#### PROBLEM STATEMENT:
Please reproduce each of the entries below word for word, omitting the pictures.

[Begin]

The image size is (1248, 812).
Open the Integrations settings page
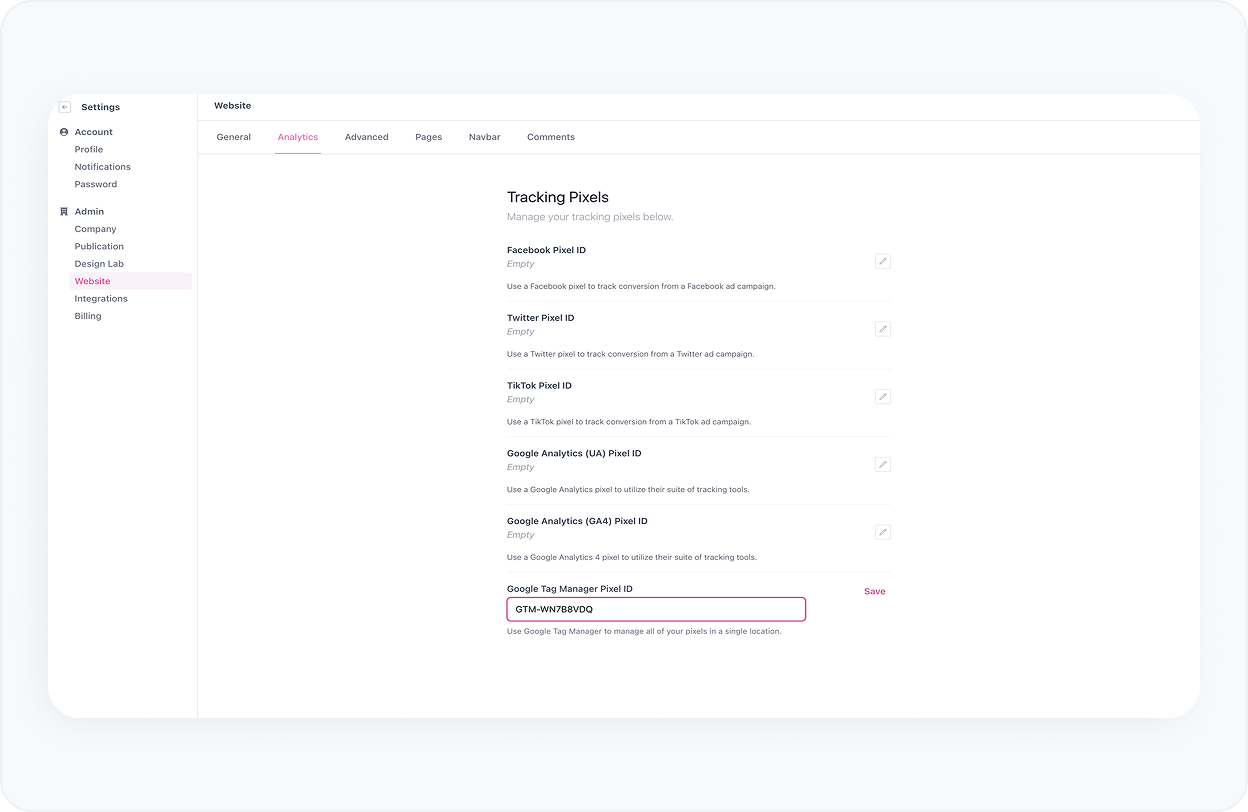(100, 298)
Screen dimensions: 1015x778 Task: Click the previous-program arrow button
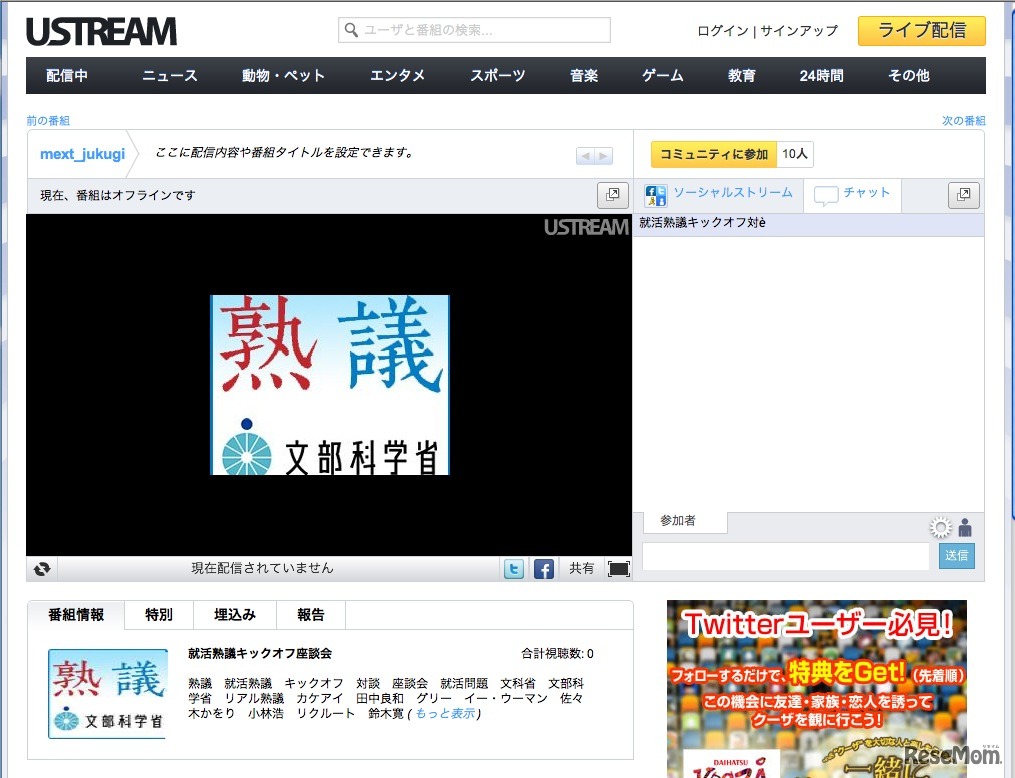click(x=585, y=154)
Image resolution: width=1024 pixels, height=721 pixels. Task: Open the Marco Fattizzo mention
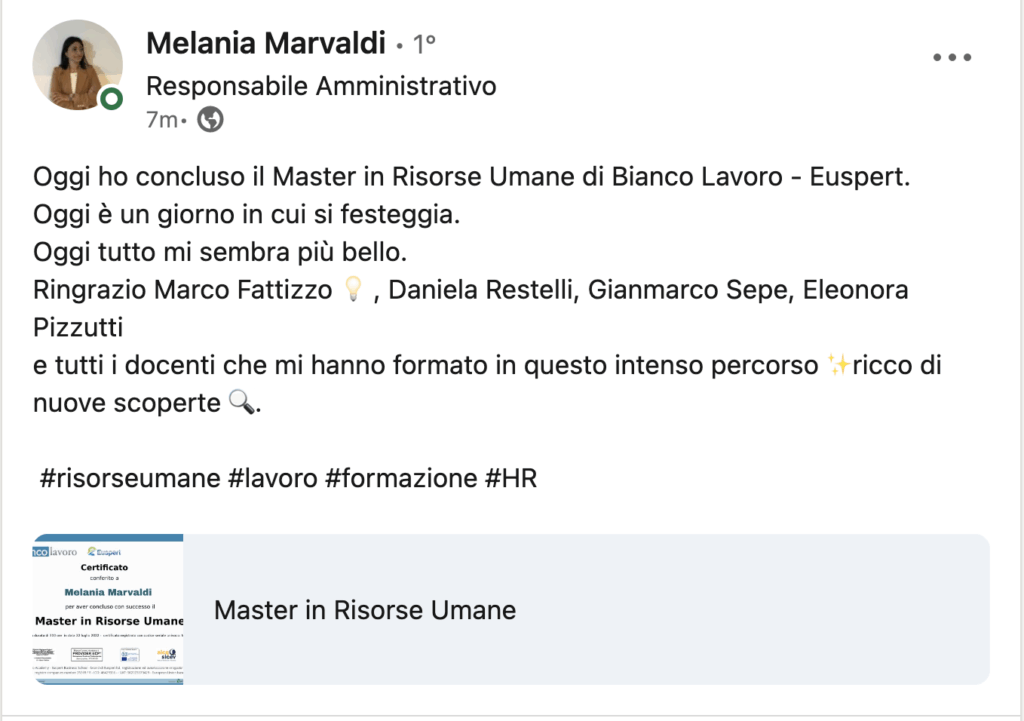[243, 290]
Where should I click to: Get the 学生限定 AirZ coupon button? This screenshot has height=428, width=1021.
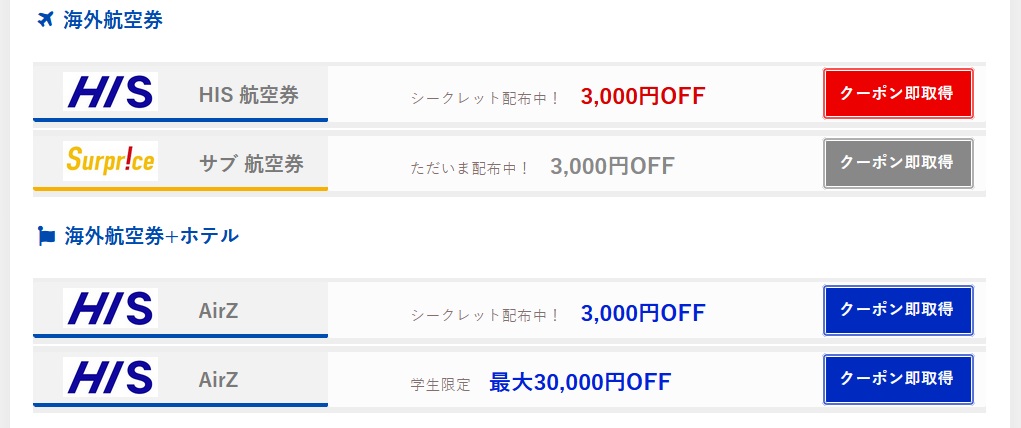pyautogui.click(x=897, y=379)
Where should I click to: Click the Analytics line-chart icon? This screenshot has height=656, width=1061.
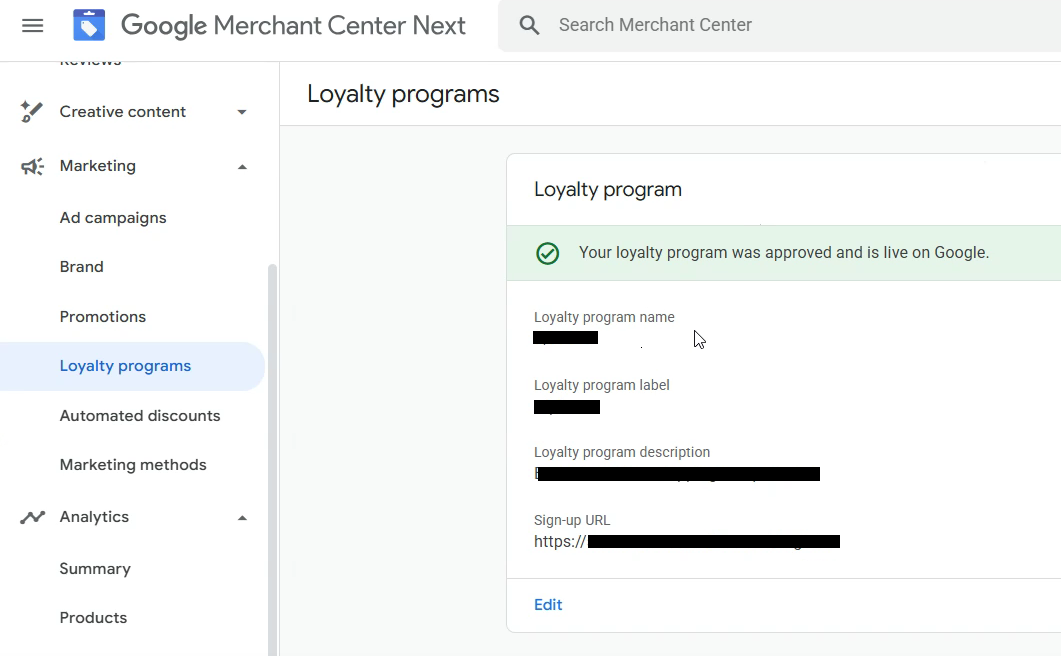pos(31,516)
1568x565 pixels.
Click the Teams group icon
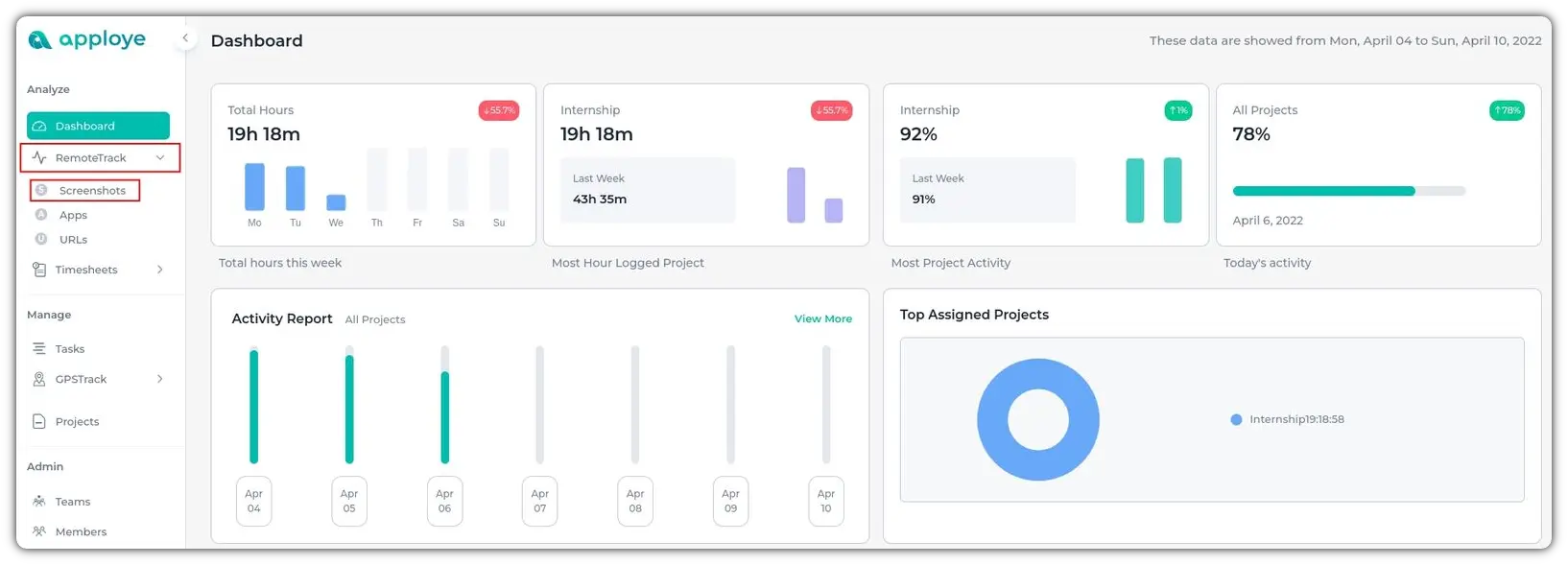tap(39, 502)
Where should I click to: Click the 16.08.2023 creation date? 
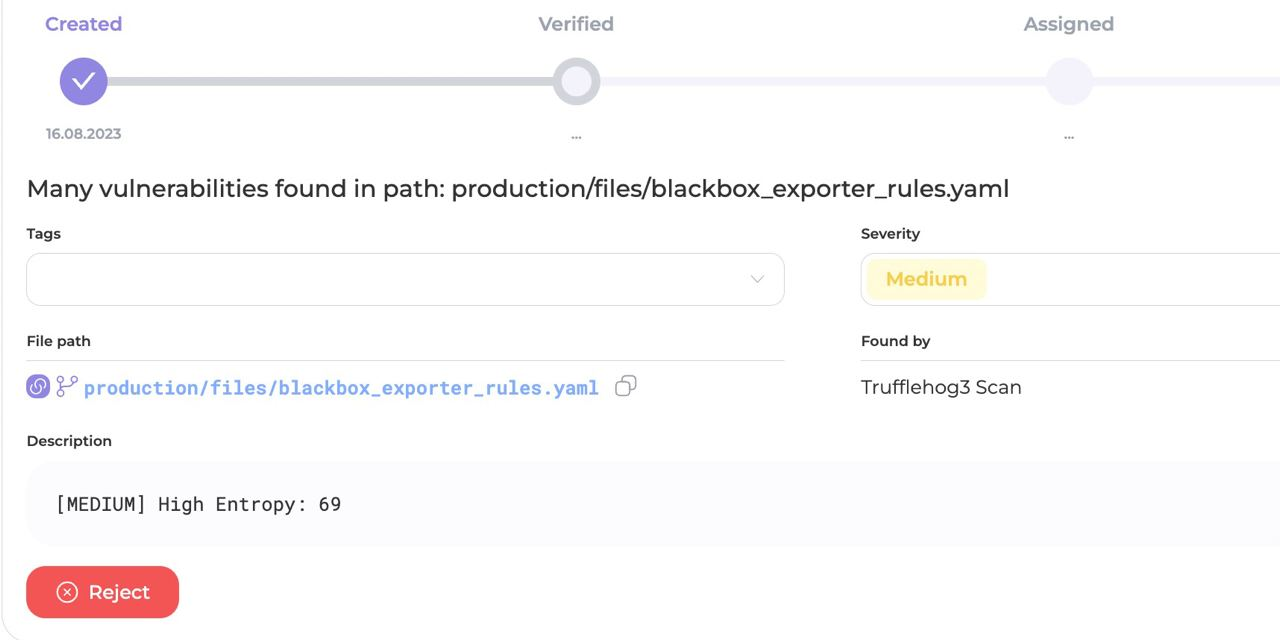[x=83, y=134]
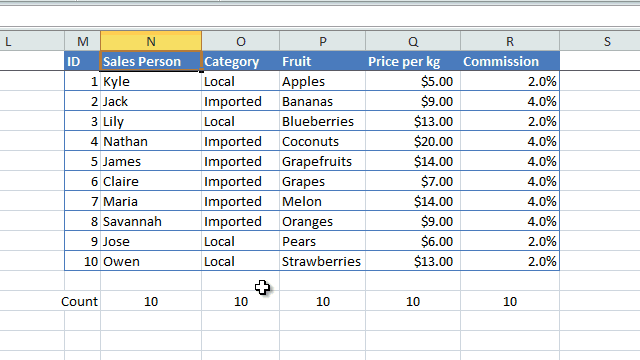640x360 pixels.
Task: Select column N header
Action: [151, 41]
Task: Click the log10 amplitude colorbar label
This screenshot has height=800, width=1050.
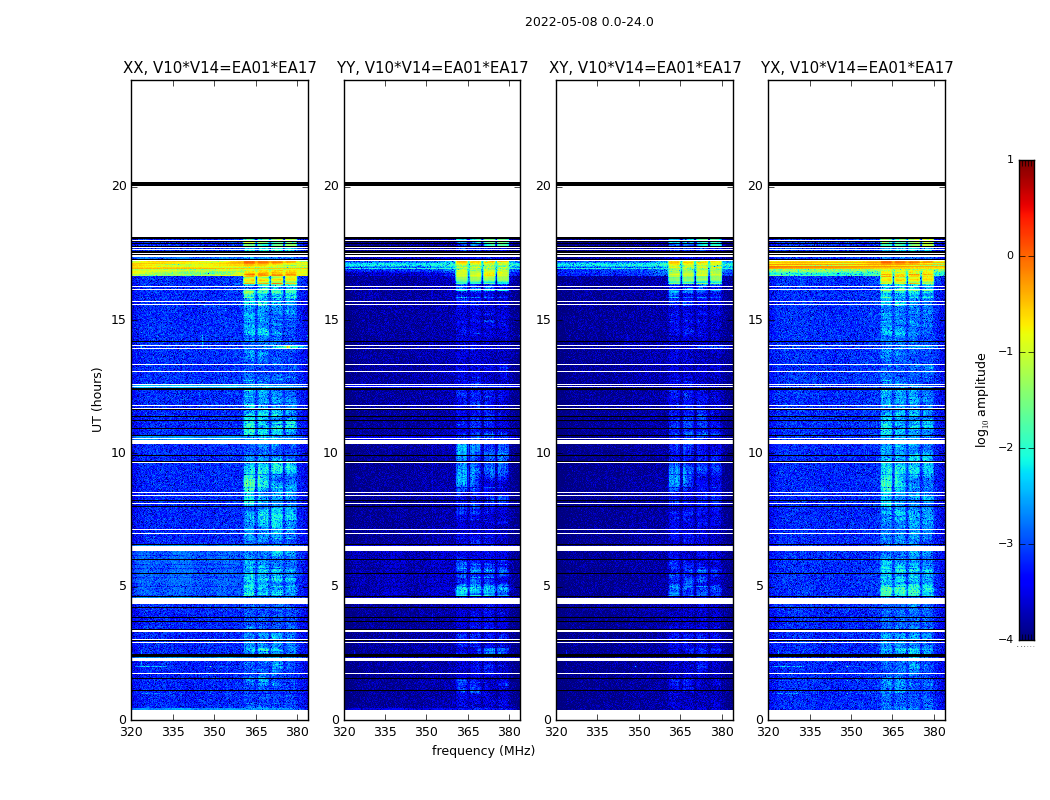Action: (x=981, y=400)
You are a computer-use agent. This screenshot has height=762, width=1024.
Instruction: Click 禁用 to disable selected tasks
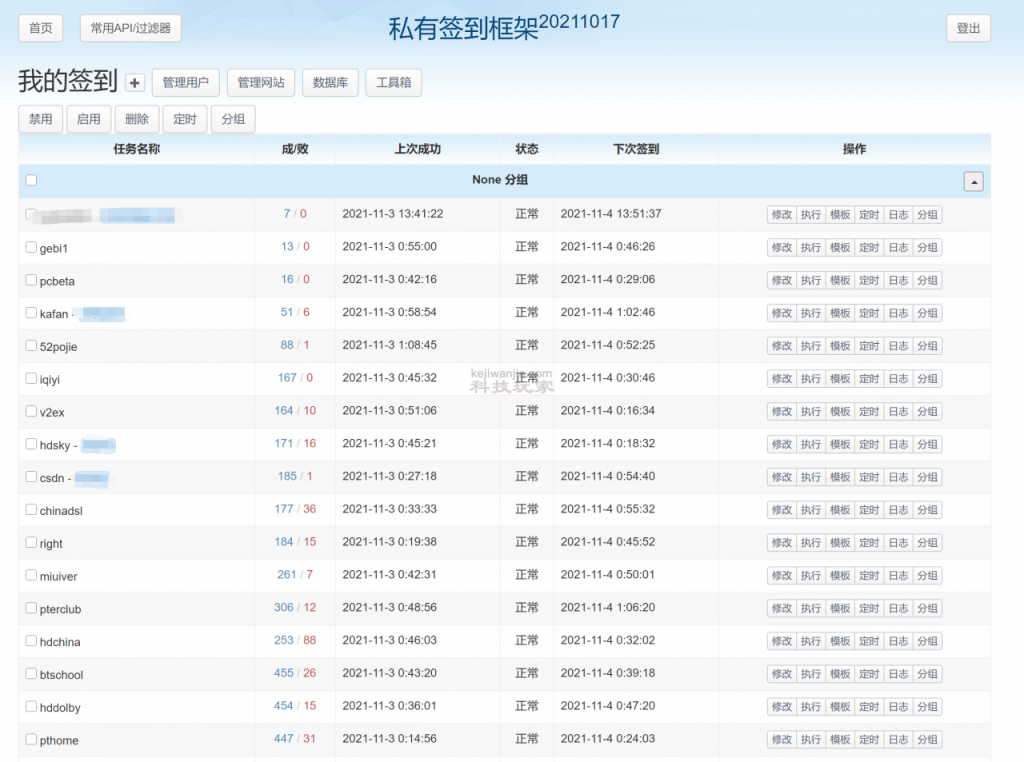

[End]

#### RESPONSE TO THIS EXERCISE:
The image size is (1248, 812).
Open the Integrations settings page
(100, 298)
Screen dimensions: 1015x778 Task: Click the previous-program arrow button
click(x=585, y=154)
Image resolution: width=1024 pixels, height=721 pixels. Task: Open the Marco Fattizzo mention
[243, 290]
Where should I click to: Get the 学生限定 AirZ coupon button? This screenshot has height=428, width=1021.
pyautogui.click(x=897, y=379)
Where should I click to: Click the Analytics line-chart icon? This screenshot has height=656, width=1061.
pos(31,516)
1568x565 pixels.
Click the Teams group icon
tap(39, 502)
Where should I click to: Click the 16.08.2023 creation date? 
[x=83, y=134]
640x360 pixels.
Task: Select column N header
Action: [151, 41]
Task: Click the log10 amplitude colorbar label
This screenshot has height=800, width=1050.
Action: (x=981, y=400)
You are a computer-use agent. This screenshot has height=762, width=1024.
Instruction: Click 禁用 to disable selected tasks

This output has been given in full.